▶ _STATED EXERCISE_: Please put each line of the data below into a JSON list of strings, with one string per line and any blank lines left out.

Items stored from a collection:
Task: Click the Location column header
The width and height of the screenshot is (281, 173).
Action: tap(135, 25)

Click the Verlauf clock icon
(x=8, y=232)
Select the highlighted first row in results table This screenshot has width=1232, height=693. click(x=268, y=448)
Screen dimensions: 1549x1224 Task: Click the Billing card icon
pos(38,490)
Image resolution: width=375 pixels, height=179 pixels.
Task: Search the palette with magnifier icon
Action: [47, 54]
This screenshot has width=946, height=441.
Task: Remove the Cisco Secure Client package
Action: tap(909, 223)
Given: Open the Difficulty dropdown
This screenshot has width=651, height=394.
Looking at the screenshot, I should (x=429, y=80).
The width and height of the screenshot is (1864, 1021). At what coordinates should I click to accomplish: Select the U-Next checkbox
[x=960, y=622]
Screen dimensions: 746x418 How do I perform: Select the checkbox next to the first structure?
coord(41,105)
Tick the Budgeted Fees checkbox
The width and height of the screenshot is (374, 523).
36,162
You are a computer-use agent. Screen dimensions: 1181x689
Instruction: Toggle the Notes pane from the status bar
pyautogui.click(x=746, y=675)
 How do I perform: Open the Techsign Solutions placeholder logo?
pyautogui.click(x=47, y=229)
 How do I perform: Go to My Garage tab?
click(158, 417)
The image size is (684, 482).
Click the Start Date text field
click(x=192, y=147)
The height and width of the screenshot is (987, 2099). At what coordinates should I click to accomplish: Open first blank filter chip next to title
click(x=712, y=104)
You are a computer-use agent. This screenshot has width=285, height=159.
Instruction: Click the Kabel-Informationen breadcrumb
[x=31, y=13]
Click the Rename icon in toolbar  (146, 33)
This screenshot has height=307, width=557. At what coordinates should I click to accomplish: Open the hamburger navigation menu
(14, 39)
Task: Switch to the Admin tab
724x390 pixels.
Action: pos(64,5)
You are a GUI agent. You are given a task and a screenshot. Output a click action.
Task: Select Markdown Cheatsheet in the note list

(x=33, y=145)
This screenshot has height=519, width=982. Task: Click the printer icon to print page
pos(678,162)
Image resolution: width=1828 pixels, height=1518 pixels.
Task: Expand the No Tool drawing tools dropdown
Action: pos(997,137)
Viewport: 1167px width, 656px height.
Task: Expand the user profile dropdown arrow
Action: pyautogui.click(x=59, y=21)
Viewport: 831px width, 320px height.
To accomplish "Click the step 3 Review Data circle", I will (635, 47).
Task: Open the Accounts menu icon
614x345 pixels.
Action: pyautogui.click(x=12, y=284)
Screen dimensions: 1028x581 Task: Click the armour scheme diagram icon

▶ _THE RESPONSE_:
[
  "Task: Click the Location column header",
  "The width and height of the screenshot is (281, 173).",
  "Action: tap(135, 25)",
  "Click the Verlauf clock icon",
  "(x=8, y=232)",
  "Select the highlighted first row in results table This screenshot has width=1232, height=693. click(x=268, y=448)",
  "Screen dimensions: 1549x1224 Task: Click the Billing card icon",
  "pos(38,490)",
  "Image resolution: width=375 pixels, height=179 pixels.",
  "Task: Search the palette with magnifier icon",
  "Action: [47, 54]",
  "This screenshot has width=946, height=441.",
  "Task: Remove the Cisco Secure Client package",
  "Action: tap(909, 223)",
  "Given: Open the Difficulty dropdown",
  "This screenshot has width=651, height=394.",
  "Looking at the screenshot, I should (x=429, y=80).",
  "The width and height of the screenshot is (1864, 1021). At what coordinates should I click to accomplish: Select the U-Next checkbox",
  "[x=960, y=622]",
  "Screen dimensions: 746x418 How do I perform: Select the checkbox next to the first structure?",
  "coord(41,105)",
  "Tick the Budgeted Fees checkbox",
  "The width and height of the screenshot is (374, 523).",
  "36,162",
  "You are a computer-use agent. Screen dimensions: 1181x689",
  "Instruction: Toggle the Notes pane from the status bar",
  "pyautogui.click(x=746, y=675)",
  " How do I perform: Open the Techsign Solutions placeholder logo?",
  "pyautogui.click(x=47, y=229)",
  " How do I perform: Go to My Garage tab?",
  "click(158, 417)",
  "The image size is (684, 482).",
  "Click the Start Date text field",
  "click(x=192, y=147)",
  "The height and width of the screenshot is (987, 2099). At what coordinates should I click to accomplish: Open first blank filter chip next to title",
  "click(x=712, y=104)",
  "You are a computer-use agent. This screenshot has width=285, height=159.",
  "Instruction: Click the Kabel-Informationen breadcrumb",
  "[x=31, y=13]",
  "Click the Rename icon in toolbar  (146, 33)",
  "This screenshot has height=307, width=557. At what coordinates should I click to accomplish: Open the hamburger navigation menu",
  "(14, 39)",
  "Task: Switch to the Admin tab",
  "724x390 pixels.",
  "Action: pos(64,5)",
  "You are a GUI agent. You are given a task and a screenshot. Output a click action.",
  "Task: Select Markdown Cheatsheet in the note list",
  "(x=33, y=145)",
  "This screenshot has height=519, width=982. Task: Click the printer icon to print page",
  "pos(678,162)",
  "Image resolution: width=1828 pixels, height=1518 pixels.",
  "Task: Expand the No Tool drawing tools dropdown",
  "Action: pos(997,137)",
  "Viewport: 1167px width, 656px height.",
  "Task: Expand the user profile dropdown arrow",
  "Action: pyautogui.click(x=59, y=21)",
  "Viewport: 831px width, 320px height.",
  "To accomplish \"Click the step 3 Review Data circle\", I will (635, 47).",
  "Task: Open the Accounts menu icon",
  "614x345 pixels.",
  "Action: pyautogui.click(x=12, y=284)",
  "Screen dimensions: 1028x581 Task: Click the armour scheme diagram icon"
]